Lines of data
========================
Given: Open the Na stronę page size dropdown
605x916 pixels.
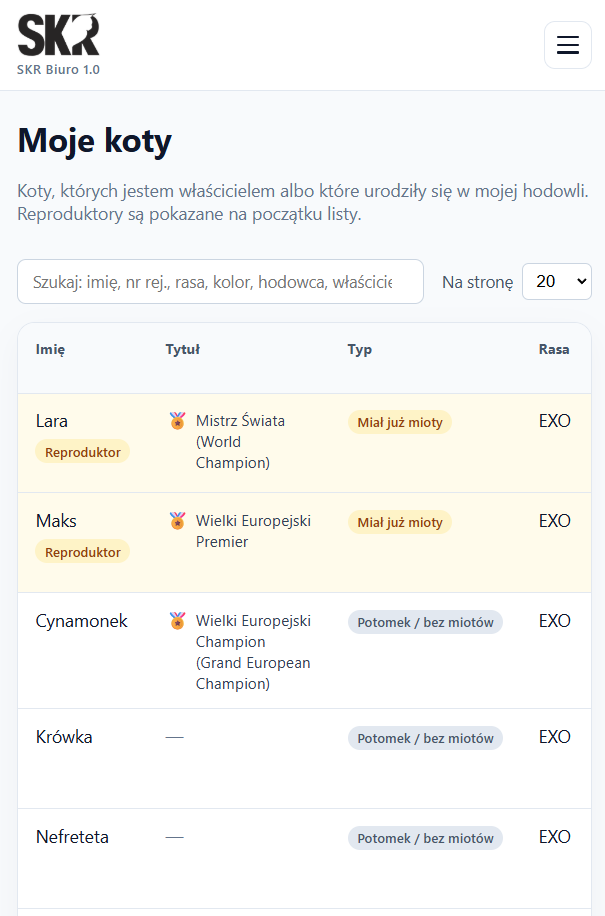Looking at the screenshot, I should (x=556, y=281).
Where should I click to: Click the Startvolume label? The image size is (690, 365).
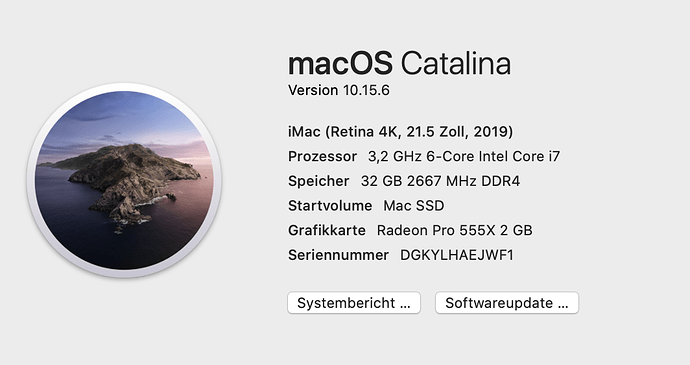coord(330,206)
========================
REQUIRED WORK -> Rewrite the items above, putting "menu" wherever "dropdown" appears and keeping everything else the same. Omit the pictures from your answer.

TASK RESPONSE ->
Given: Open the Na stronę page size menu
605x916 pixels.
Looking at the screenshot, I should (x=556, y=281).
Where should I click to: Click the Startvolume label? The image size is (690, 365).
coord(330,206)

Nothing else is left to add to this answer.